小渕(おぶち)優子経済産業相(40)は4日午前9時すぎに経済産業省に登庁した。記者団に「おはようございます」とだけ述べ、足早に執務室に向かった。笑顔も見せたが、緊張した表情だった。
原発再稼働への対応などエネルギー政策を担う重責から、3日の記者会見では「要職をいただき光栄ではあるが、身の引き締まる思いだ」と語っていた。
4日午後に前任の経産相だった茂木(もてぎ)敏充自民党選対委員長(58)から事務の引き継ぎを受けた。茂木氏が「最高の人に引き継ぎができたと思う」と激励し、小渕経産相は「しっかり頑張りたい」と応じた。
山谷(やまたに)えり子拉致問題担当相(63)は、内閣府で引き継ぎを行った。前任の古屋圭司氏(61)から「これから胸突き八丁の協議が始まろうとしている。全ての拉致被害者を取り戻すため全力を尽くして」とエールを送られ、「何としても解決に向け結果を出したい」と応じた。
消費者担当相を兼務する有村治子女性活躍担当相(43)は、消費者庁で森雅子氏(50)から「『子育てママ』の代表として夢と希望を与えてほしい」と激励され、「声なき声に応える」と強調。松島みどり法相(58)は、法務省で前任の谷垣禎一(さだかず)自民党幹事長(69)から書類を受け取り、「しっかりやります」と緊張した表情をみせた。
政府は4日の臨時閣議で、副大臣25人と政務官27人の人事を決定。東日本大震災からの復興を担当する小泉進次郎内閣府兼復興政務官(33)を留任させ、防衛政務官に公明党の石川博崇(ひろたか)参院議員(40)を充てた。女性の積極登用の方針を踏まえ、女性の副大臣3人、政務官4人を起用したほか、衆院当選1回の議員3人を抜擢(ばってき)した。
≪貢献度、距離感で自民派閥に明暗≫
内閣改造から一夜明けた4日、自民党各派は入閣を待望していた議員の“収支決算”に歓喜や悲嘆する光景がみられた。安倍晋三首相は、派閥トップとの距離感も考慮して入閣枠を調整したとみられ、今回の人事は、各派会長の求心力にも大きな影響を与えそうだ。
「私の初入閣を報道するテレビ画面に『大島派』のマークが出たのが、本当にありがたかった…」
行政改革担当相に抜擢された有村治子氏は4日の大島派(番町政策研究所)会合で、大島派会長の大島理森(ただもり)前副総裁(67)を前に言葉を詰まらせた。
────────
課題文:
上の内閣改造の記事から、「消費者担当相を兼務する有村治」を含む語句で始まり「す」と緊張した表情をみせた。」までの部分を、一字も変えずに抜き出せ。

[記録]
────────
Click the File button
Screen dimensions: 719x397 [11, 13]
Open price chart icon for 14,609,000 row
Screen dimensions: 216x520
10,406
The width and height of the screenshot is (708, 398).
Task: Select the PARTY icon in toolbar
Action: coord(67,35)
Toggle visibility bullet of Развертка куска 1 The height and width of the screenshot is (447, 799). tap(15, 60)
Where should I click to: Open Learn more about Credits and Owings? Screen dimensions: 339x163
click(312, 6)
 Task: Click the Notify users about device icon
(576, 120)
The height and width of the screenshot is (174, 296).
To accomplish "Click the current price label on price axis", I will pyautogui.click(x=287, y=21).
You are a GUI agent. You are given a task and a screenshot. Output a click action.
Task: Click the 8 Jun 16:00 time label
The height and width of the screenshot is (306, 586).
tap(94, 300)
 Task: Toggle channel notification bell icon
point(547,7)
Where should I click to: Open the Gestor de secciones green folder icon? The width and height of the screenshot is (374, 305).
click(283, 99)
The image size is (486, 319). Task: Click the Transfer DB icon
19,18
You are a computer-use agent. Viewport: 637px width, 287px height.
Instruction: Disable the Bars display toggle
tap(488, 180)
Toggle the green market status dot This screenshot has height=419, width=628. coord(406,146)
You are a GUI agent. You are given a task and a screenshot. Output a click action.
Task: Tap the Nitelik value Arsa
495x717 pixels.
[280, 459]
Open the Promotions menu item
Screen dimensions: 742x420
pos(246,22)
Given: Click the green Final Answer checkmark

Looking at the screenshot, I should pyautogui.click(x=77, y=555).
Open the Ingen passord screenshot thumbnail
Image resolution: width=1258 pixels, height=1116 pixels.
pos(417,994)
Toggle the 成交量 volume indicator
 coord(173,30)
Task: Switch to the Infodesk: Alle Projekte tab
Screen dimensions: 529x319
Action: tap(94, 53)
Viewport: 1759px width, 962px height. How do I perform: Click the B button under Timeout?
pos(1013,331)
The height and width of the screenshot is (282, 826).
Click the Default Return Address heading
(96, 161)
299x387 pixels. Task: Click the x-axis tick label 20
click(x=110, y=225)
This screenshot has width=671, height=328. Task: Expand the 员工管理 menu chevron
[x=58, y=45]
────────
正答:
消費者担当相を兼務する有村治子女性活躍担当相(43)は、消費者庁で森雅子氏(50)から「『子育てママ』の代表として夢と希望を与えてほしい」と激励され、「声なき声に応える」と強調。松島みどり法相(58)は、法務省で前任の谷垣禎一(さだかず)自民党幹事長(69)から書類を受け取り、「しっかりやります」と緊張した表情をみせた。